— READING PASSAGE —
....

Using OpenTelemetry OpAMP to modify service telemetry on the go

By Nimrod Shlagman (Cisco) | Wednesday, October 19, 2022

Blog posts are not updated after publication. This post is more than a year old, so its content may be outdated, and some links may be invalid. Cross-verify any information before relying on it.

How verbose should your service telemetry be? Should a service output all traces, metrics, and logs 100% of the time? How much of the service traffic should be sampled? I would like to suggest the answer of “it depends”. Desired telemetry data differs in a service lifecycle from development to continuous deployment. It changes when clients face an error or a service has been thrown into a major scale.

It is possible to change a service telemetry configuration or sampling rate. Usually, it requires only a minimal code change and a deployment process. It might not seem a lot, but whenever facing a change like this across an entire system, we tend to avoid it. Instead, it is common to collect as much data as possible, which causes an issue by itself. Can we dynamically modify service telemetry without those barriers? Thanks to OpAMP protocol and the people behind it, I believe that the answer is about to change.

....

— STORED RECORDS —
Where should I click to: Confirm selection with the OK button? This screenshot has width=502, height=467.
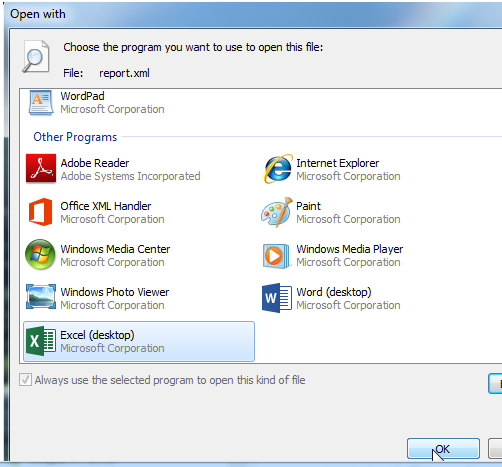(443, 449)
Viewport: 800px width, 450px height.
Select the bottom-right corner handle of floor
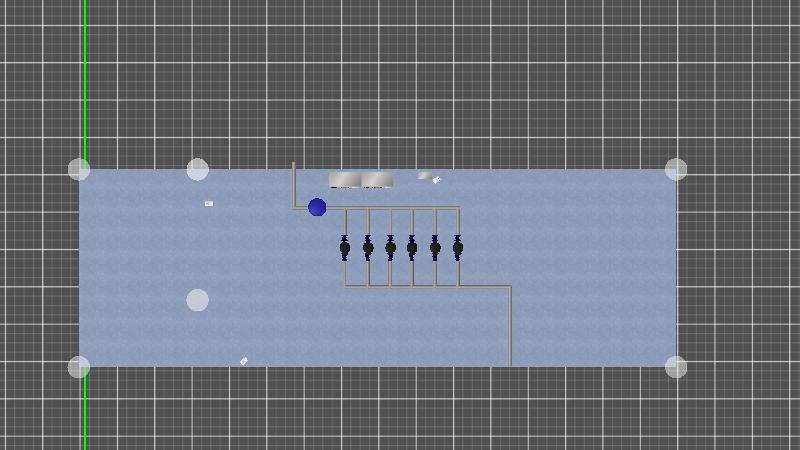click(676, 367)
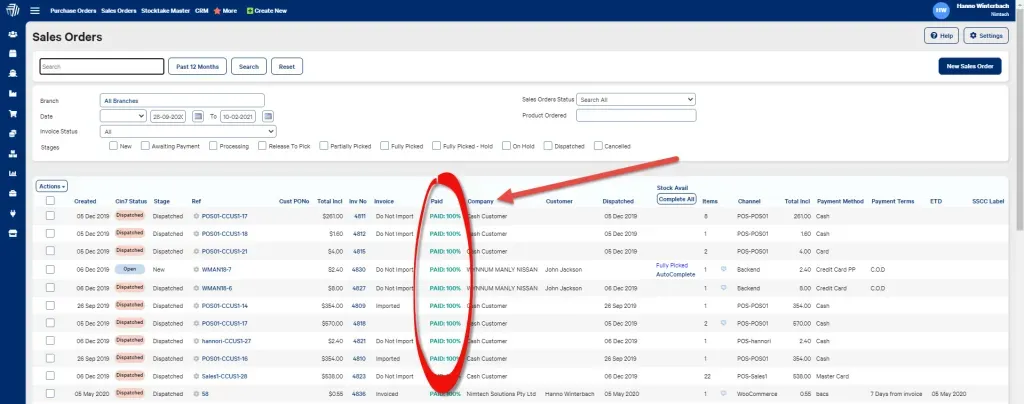Go to Purchase Orders in top menu
This screenshot has width=1024, height=404.
[73, 10]
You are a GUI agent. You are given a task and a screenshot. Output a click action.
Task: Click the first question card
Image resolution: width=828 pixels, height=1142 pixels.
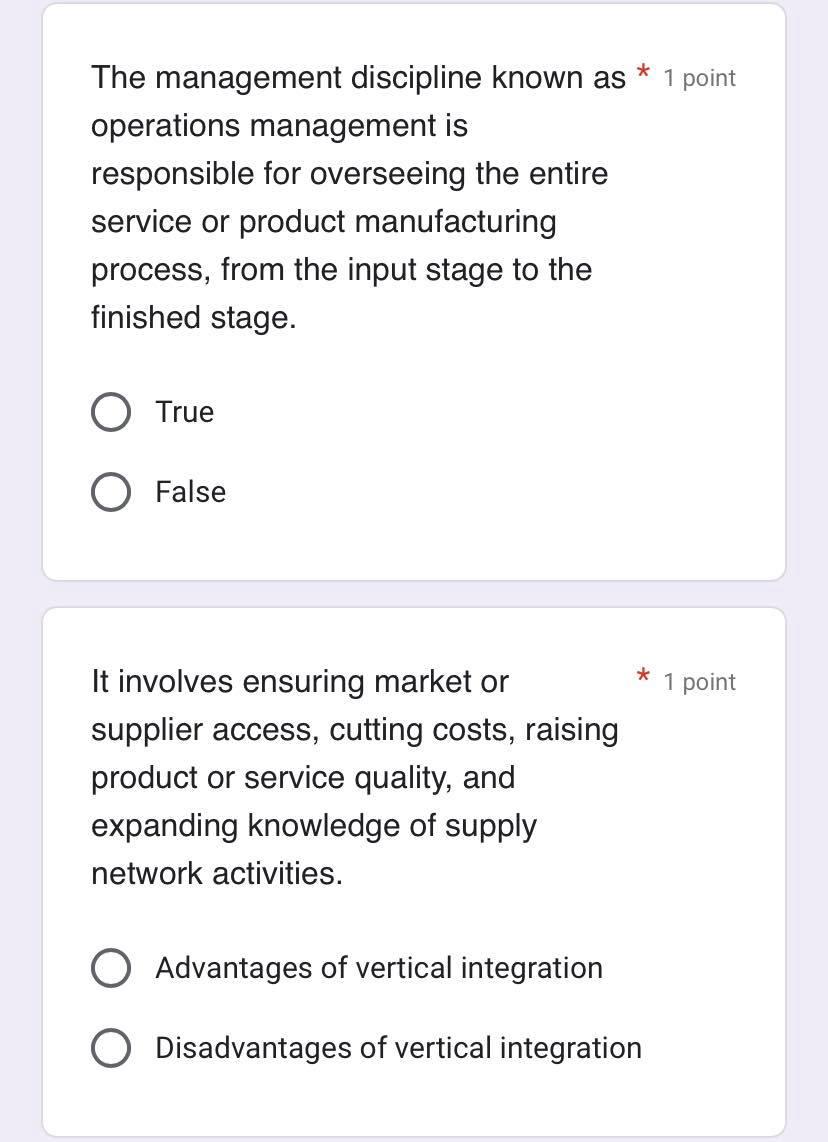click(414, 290)

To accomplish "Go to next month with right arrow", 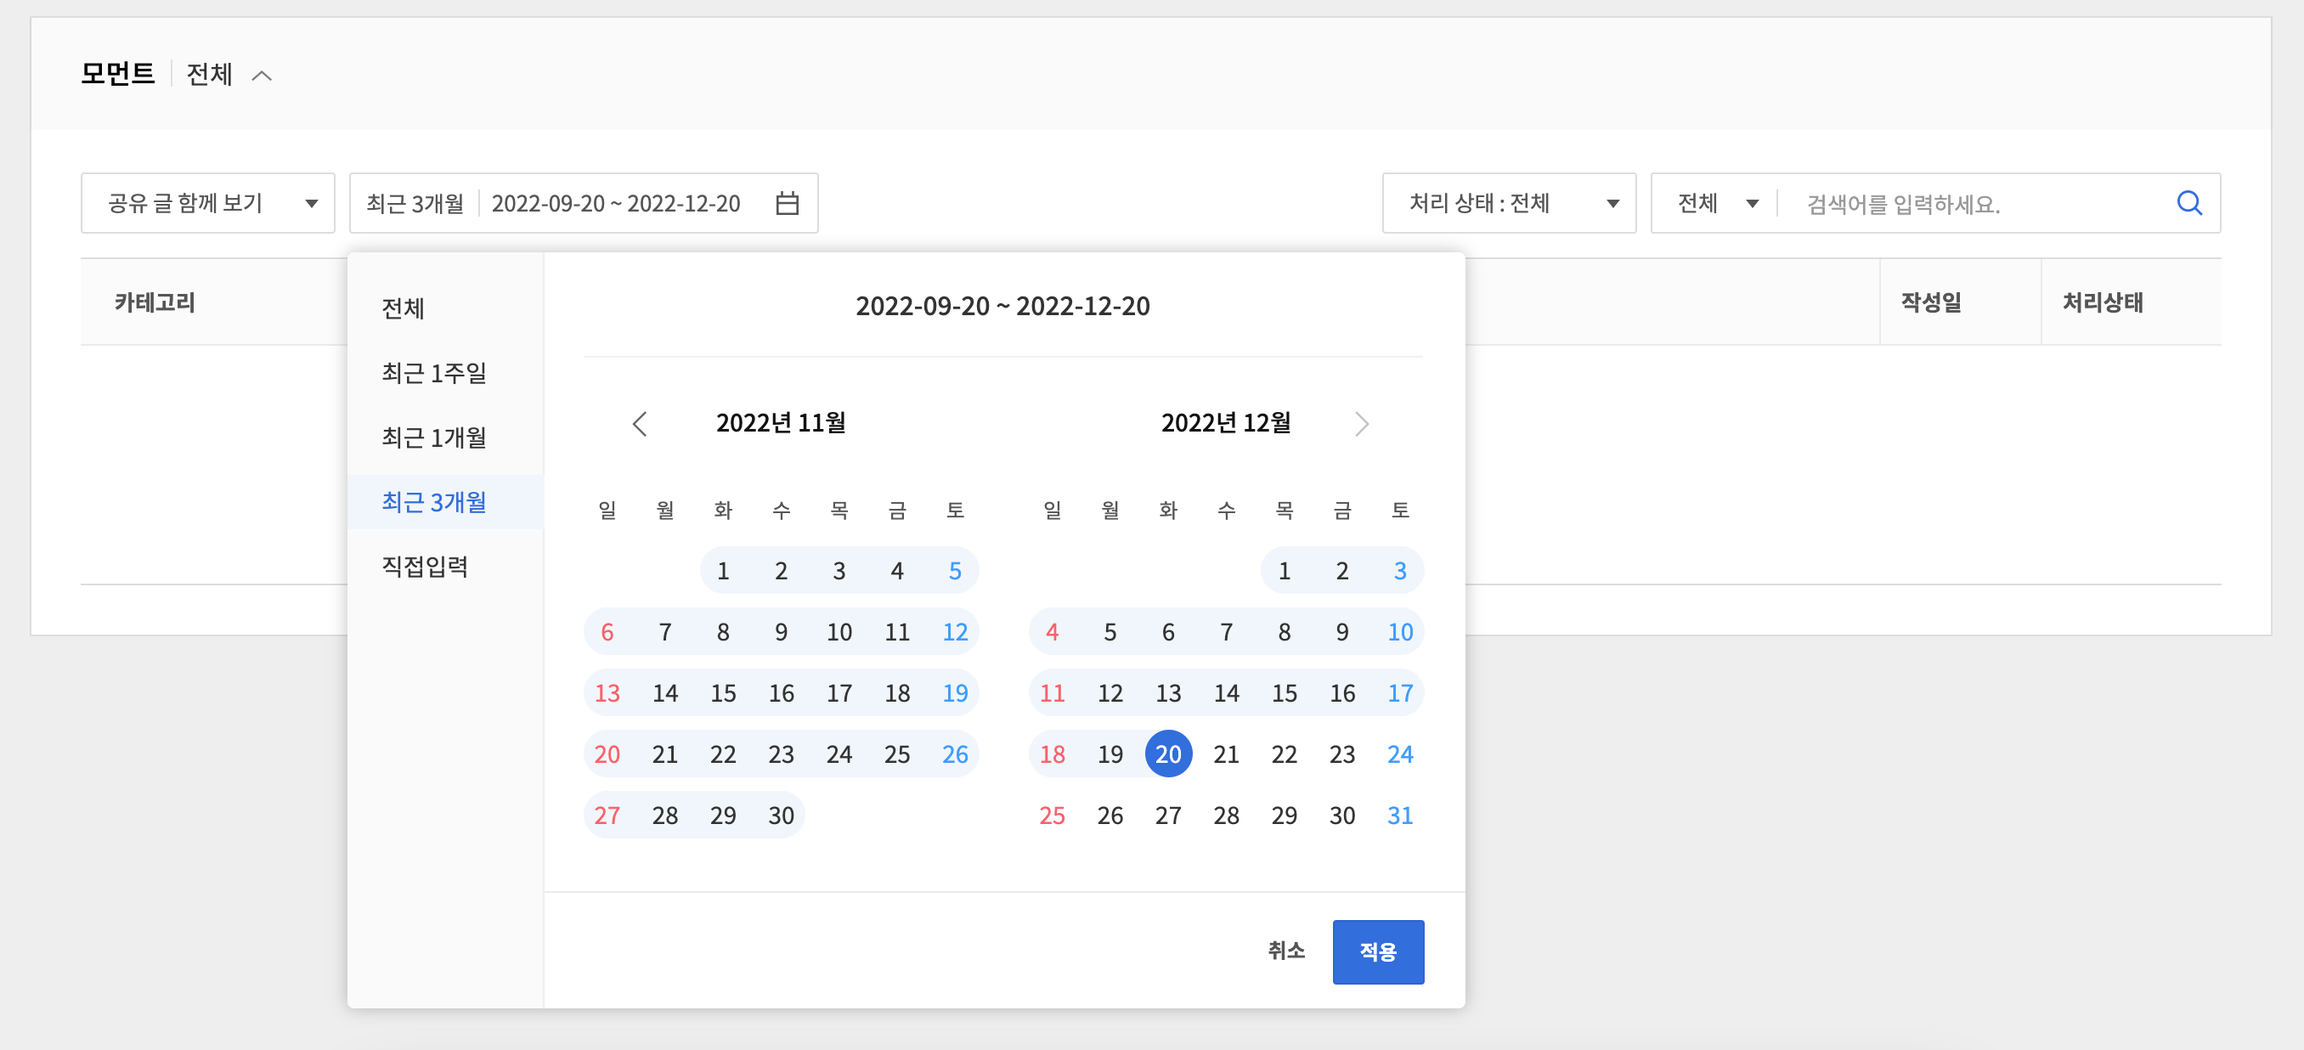I will pos(1361,424).
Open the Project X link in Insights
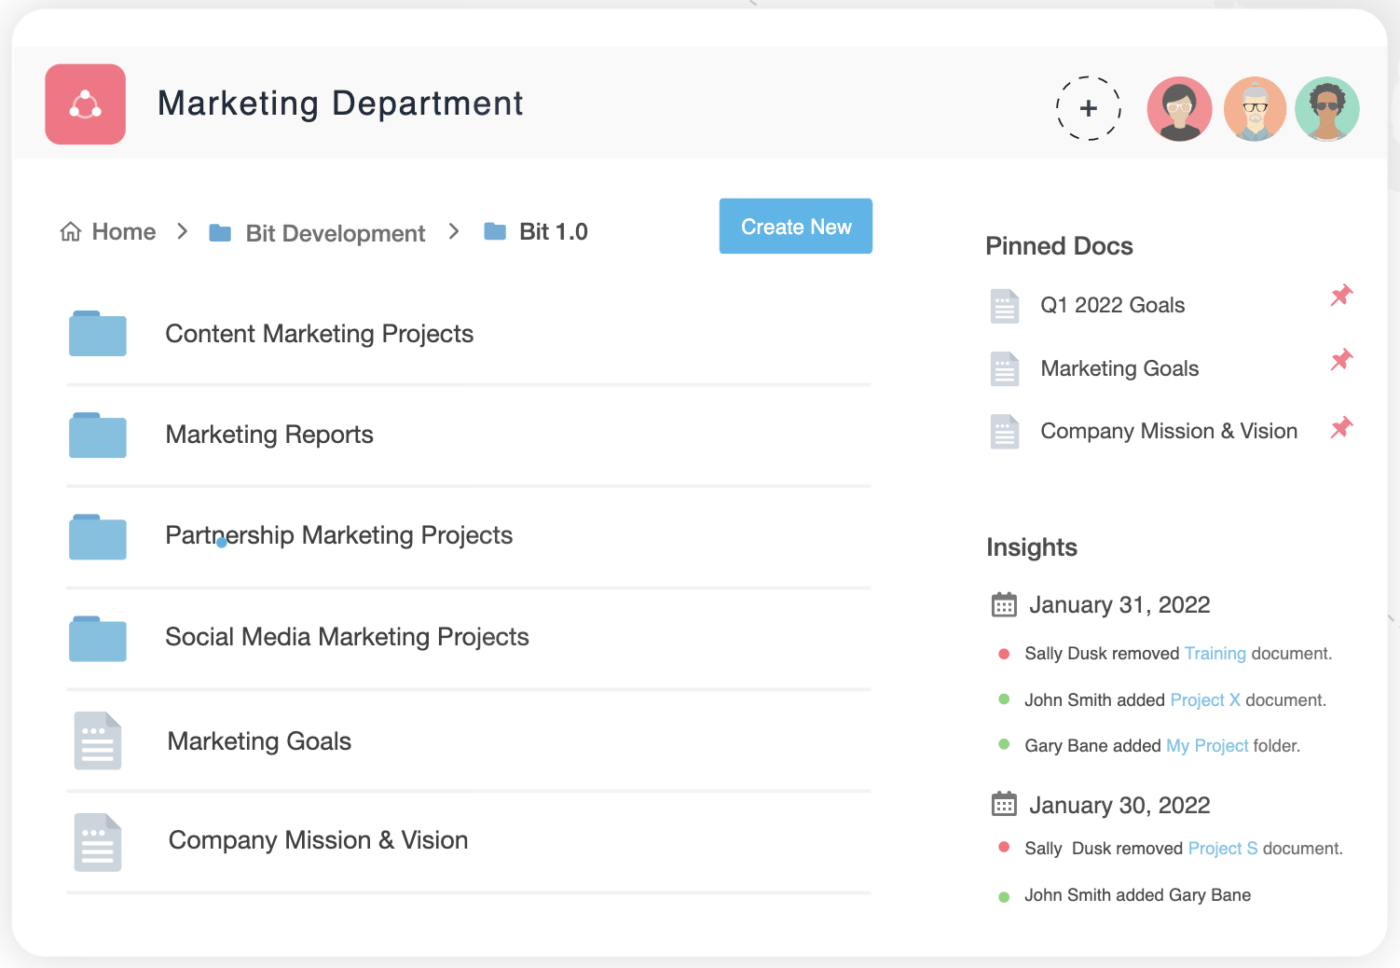Screen dimensions: 1400x968 (x=1204, y=700)
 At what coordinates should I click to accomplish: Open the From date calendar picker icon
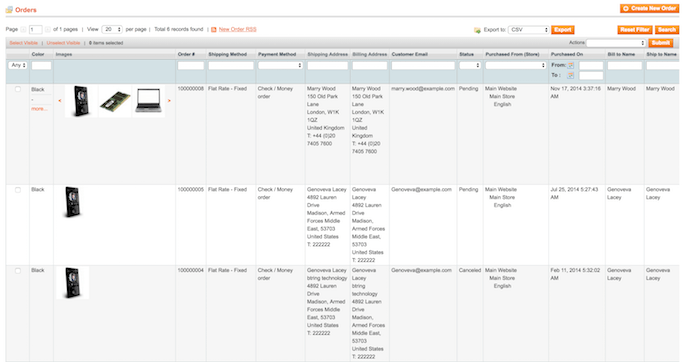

....

— SHORT PROBLEM —
Could you reproduce, word for word, the part of the OpAMP blog post starting with "It is possible" and going on through "about to change."?

— RESULT OF THIS EXERCISE —
It is possible to change a service telemetry configuration or sampling rate. Usually, it requires only a minimal code change and a deployment process. It might not seem a lot, but whenever facing a change like this across an entire system, we tend to avoid it. Instead, it is common to collect as much data as possible, which causes an issue by itself. Can we dynamically modify service telemetry without those barriers? Thanks to OpAMP protocol and the people behind it, I believe that the answer is about to change.